## Set problem:
Rewrite the items from the line containing "How do I perform: Click" through the line containing "(x=84, y=27)", changing "Microsoft Teams" to "Microsoft Outlook" and keeping everything else the same. Leave the pictures out of your answer.
== Data extract ==
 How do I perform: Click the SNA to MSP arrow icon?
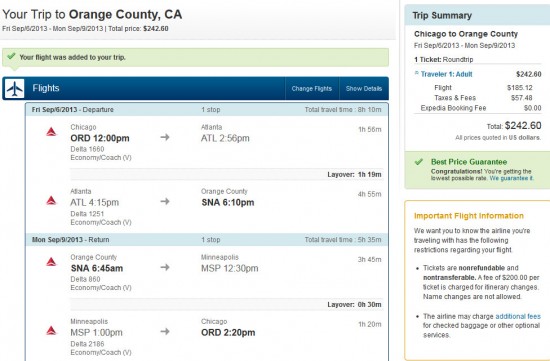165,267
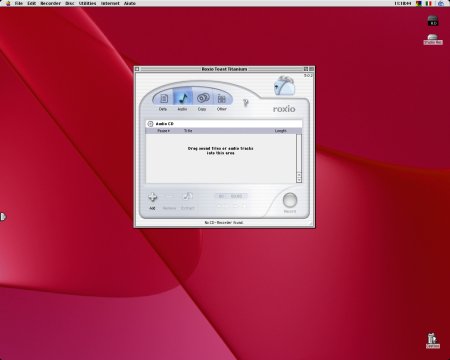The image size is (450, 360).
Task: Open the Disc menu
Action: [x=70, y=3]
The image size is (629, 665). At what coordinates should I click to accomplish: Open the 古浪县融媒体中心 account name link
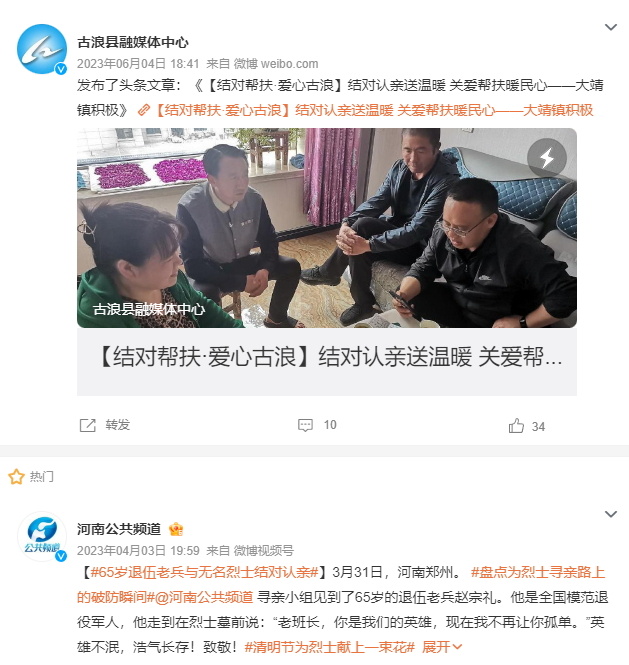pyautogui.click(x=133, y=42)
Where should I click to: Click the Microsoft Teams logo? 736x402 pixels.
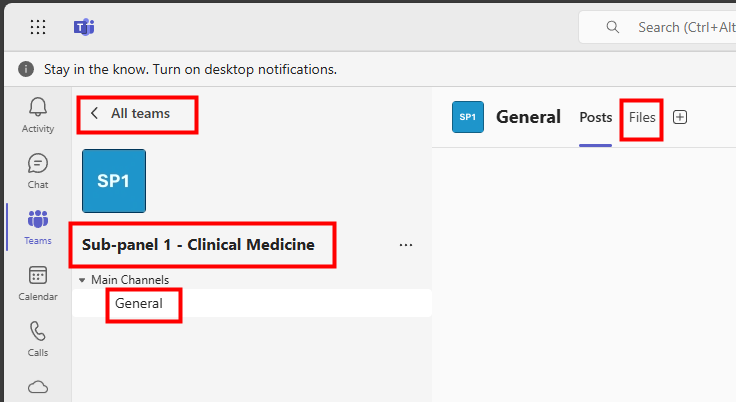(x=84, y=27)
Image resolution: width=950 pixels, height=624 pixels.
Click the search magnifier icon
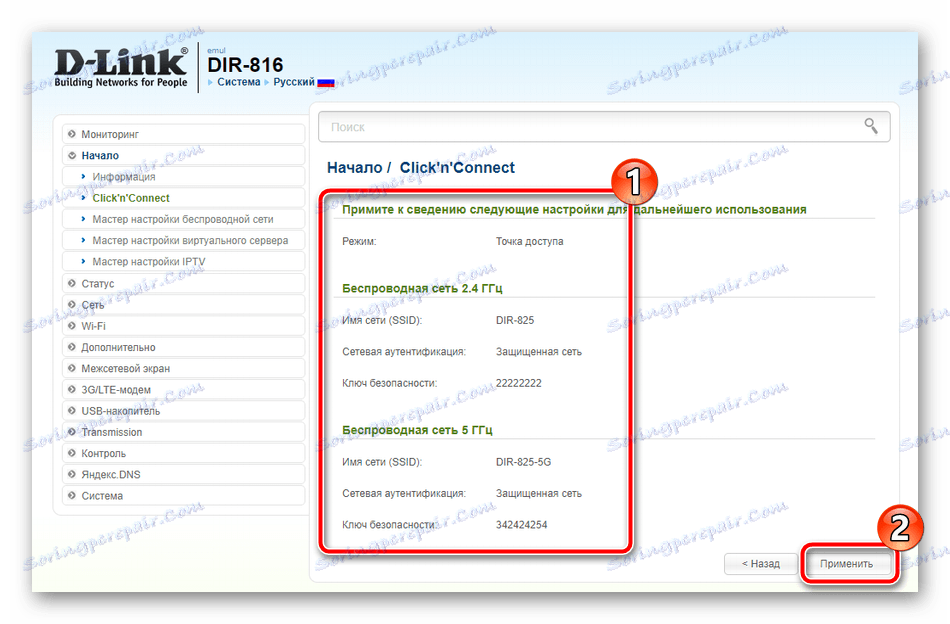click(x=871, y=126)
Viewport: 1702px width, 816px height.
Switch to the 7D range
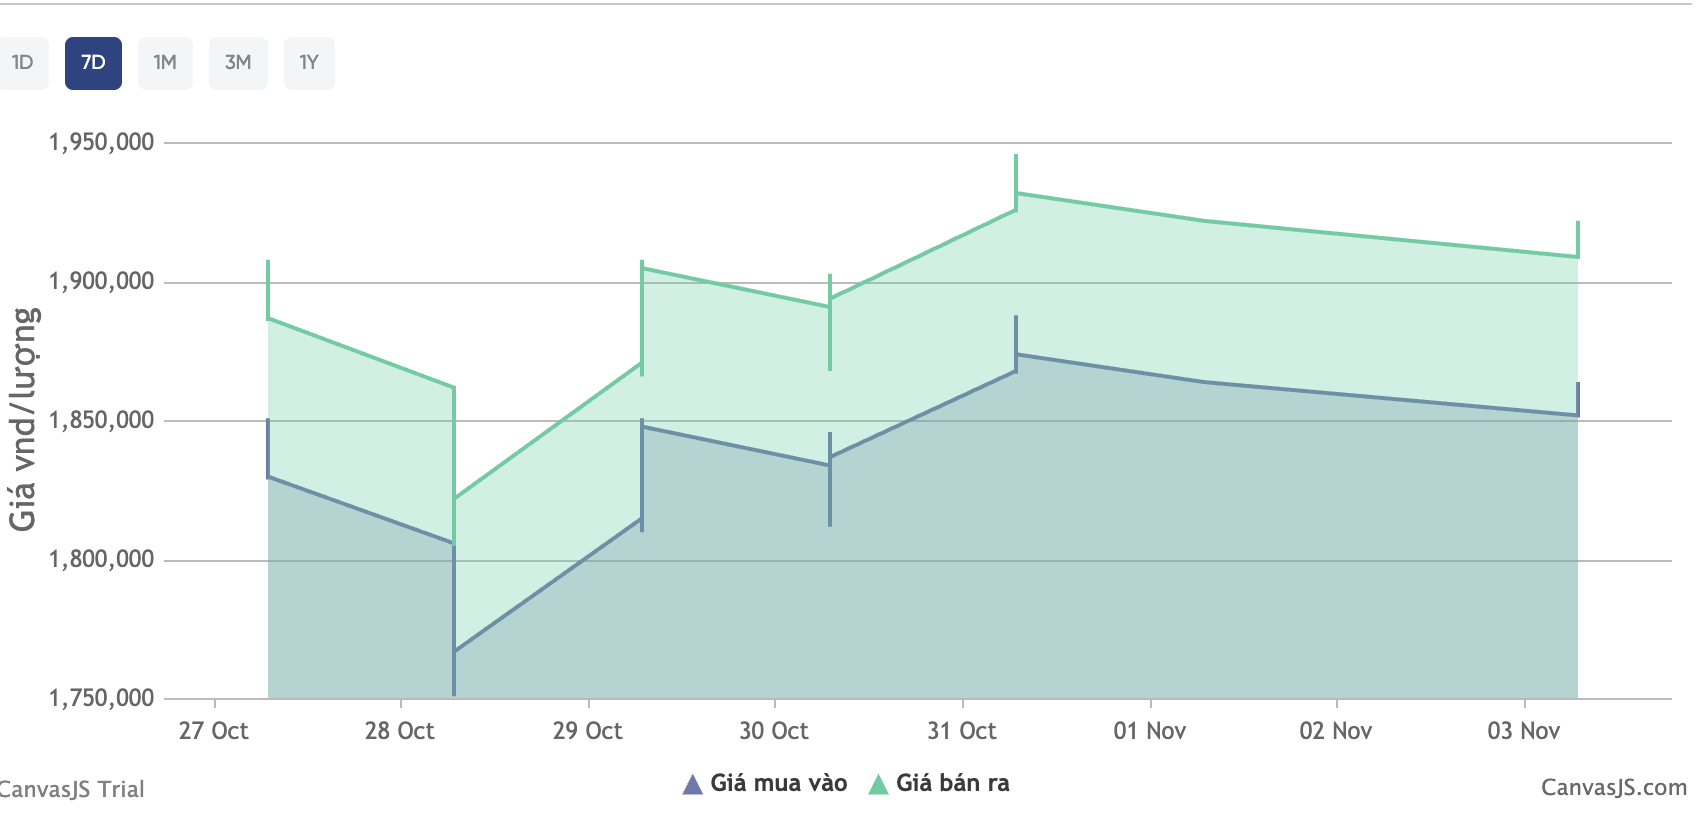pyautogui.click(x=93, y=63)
===
== Data extract ==
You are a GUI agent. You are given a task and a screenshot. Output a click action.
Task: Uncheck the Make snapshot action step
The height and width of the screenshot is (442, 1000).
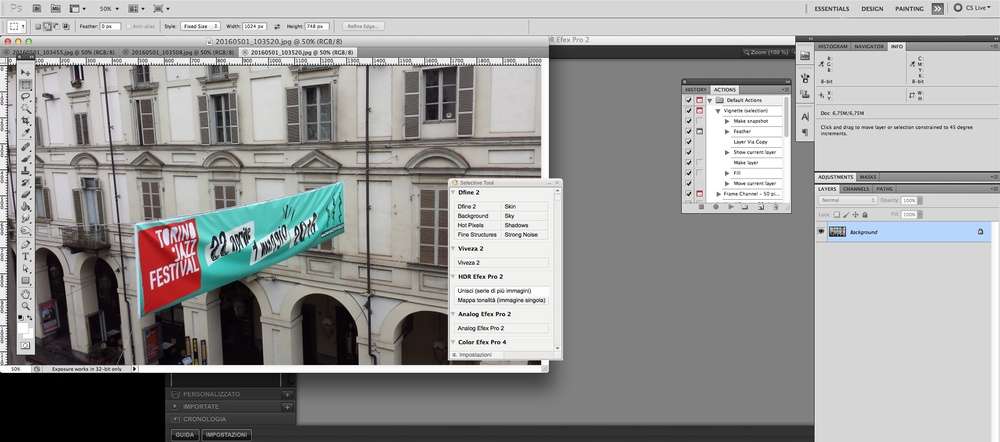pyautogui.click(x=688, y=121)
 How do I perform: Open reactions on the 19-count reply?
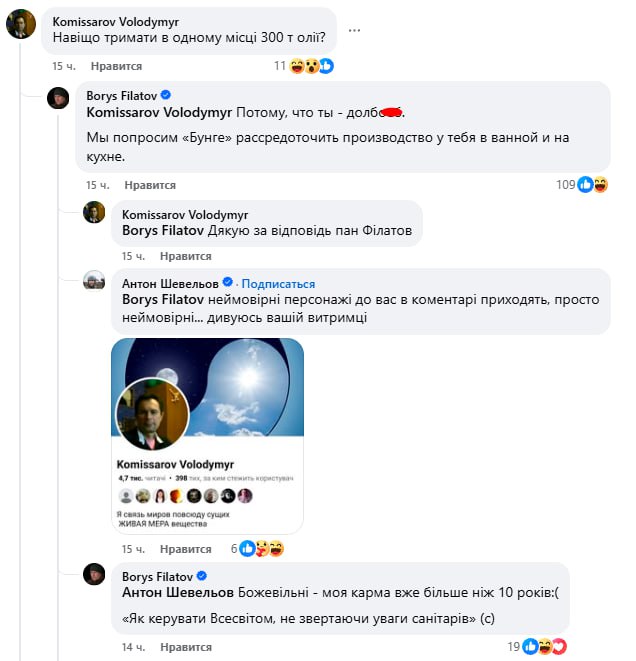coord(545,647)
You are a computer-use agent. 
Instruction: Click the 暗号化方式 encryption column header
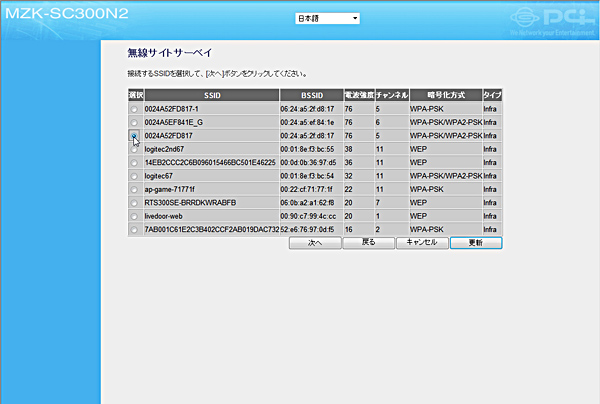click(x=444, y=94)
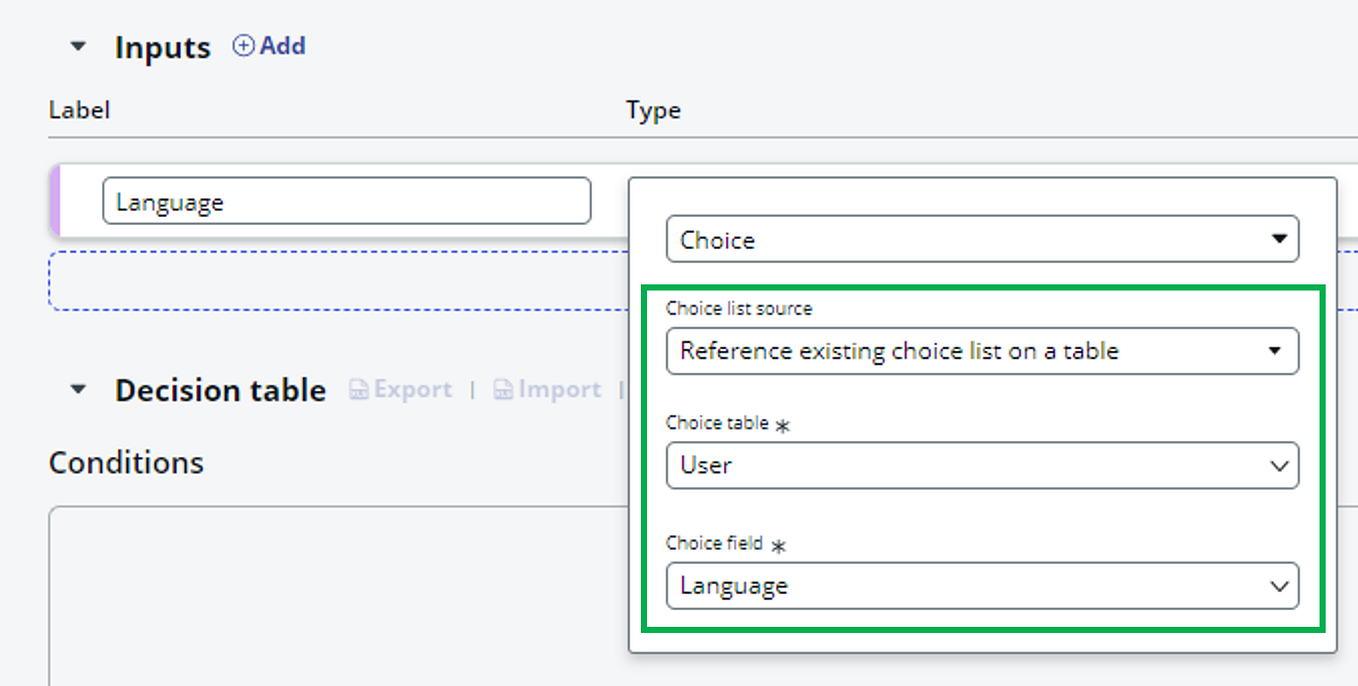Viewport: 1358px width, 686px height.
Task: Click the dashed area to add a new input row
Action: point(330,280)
===
## Expected answer:
 How do I perform: Click the SNA to MSP arrow icon?
165,267
The image size is (450, 360).
Task: Open the Disc menu
Action: [x=70, y=3]
The image size is (629, 665). At what coordinates should I click to accomplish: Open the 古浪县融媒体中心 account name link
pyautogui.click(x=133, y=42)
Where should I click to: Click the Microsoft Outlook logo? 736x402 pixels.
(x=84, y=27)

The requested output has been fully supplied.